Ähnlich sah das auch Alexander Dexbach vom Landesnetzwerk Migrantenorganisationen Sachsen-Anhalt e. V. (LAMSA). Sein Verein unterstütze den Entschließungsantrag der Grünen. Neben einer ausreichenden sozialen Betreuung bedürfe es seiner Meinung nach auch einer psychologischen Betreuung, diese sei momentan unzureichend, so Dexbach. Den Einsatz von Sicherheitsdiensten sieht er generell sehr kritisch. Dem Sicherheitspersonal fehle es in den meisten Fällen an interkultureller Kompetenz, an Sprachkompetenz und Sensibilität. Dexbach sprach sich für rechtlich verbindliche Leitlinien aus. 

Durch den Erlass der Leitlinien habe sich die Situation bereits verbessert, allerdings sei eine gesetzliche Bindung notwendig, um eine Aufweichung der Prinzipien zu verhindern, sagte Monika Schwenke vom Caritasverband für das Bistum Magdeburg. Ihrer Ansicht nach müsste das eingesetzte Personal überprüft werden und unangemeldete Kontrollen stattfinden. Um rassistischen Tendenzen vorzubeugen, empfiehlt Schwenke, dass Kommunalpolitiker mit gutem Beispiel vorangingen und beispielsweise bei der Neueröffnung von Flüchtlingsunterkünften dabei sind.

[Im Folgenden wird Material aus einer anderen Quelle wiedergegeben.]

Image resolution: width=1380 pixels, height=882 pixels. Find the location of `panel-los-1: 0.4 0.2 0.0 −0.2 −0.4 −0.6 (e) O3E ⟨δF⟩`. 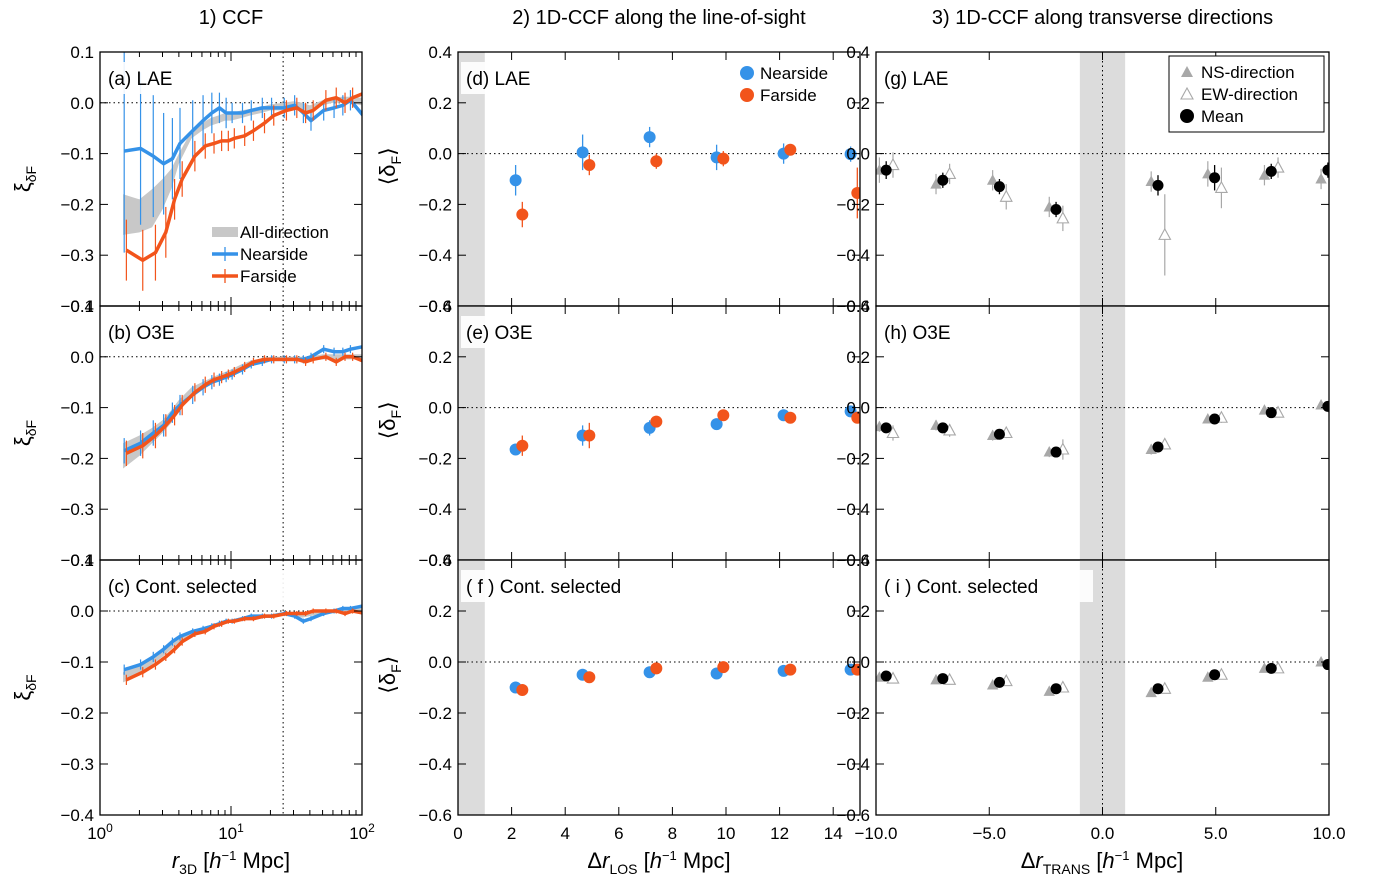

Außerdem sprach sie sich dafür aus, bei der Altersfeststellung von Menschen ohne Papieren zukünftig mit zwei Gutachtern zu arbeiten und nach einigen Wochen eine Zweitprüfung vorzunehmen. Viele junge Flüchtlinge sähen aufgrund der Strapazen direkt nach ihrem Eintreffen in der ZASt sehr viel älter aus als einige Wochen später, wenn sie sich erholt hätten, so Schwenke.

Zum Abschluss berichtete Cheickna Hamala Fadiga von der Saalekreis Refugee Association von seinem Alltag als Flüchtling in Sachsen-Anhalt. Er ist im Asylbewerberheim Krumpa mit zwei anderen Männern in einem Zimmer untergebracht, bis zur nächsten Einkaufsmöglichkeit seien es 2,5 Kilometer. Die Zimmerausstattung sei mangelhaft, es gebe beispielsweise nur eine Glühbirne für die drei Zimmerbewohner. Fadiga stellte die zentrale Unterbringung in Frage, sie sei nicht unbedingt kostengünstiger als die dezentrale, befördere jedoch die Isolation der Flüchtlinge und verhindere die Integration. Außerdem plädierte Fadiga für die freie Ortswahl der Flüchtlinge und Bildungsmöglichkeiten.

Fadiga erzählte außerdem von Mitarbeitern, die Flüchtlinge anschrien und die Versammlungsfreiheit unterbänden. Das Angebot an Deutschkursen sei mangelhaft. Anfangs gab es eine Stunde wöchentlich für 285 Menschen, später mit Hilfe von Studenten der Hochschule Merseburg ein bis zwei Mal pro Woche. Jetzt sei man wieder auf dem Stand von einmal wöchentlich, allerdings mit einer Lehrerin, die nur Deutsch spreche. Gemeinsam mit anderen Flüchtlingen fahre er daher jetzt selbst zweimal wöchentlich zur Hochschule Merseburg, die Kosten dafür müsse er allerdings selbst übernehmen.

Der Ausschuss für Inneres und Sport wird sich weiter mit dem Thema befassen, um dann eine entsprechende Beschlussempfehlung für den Landtag zu erarbeiten.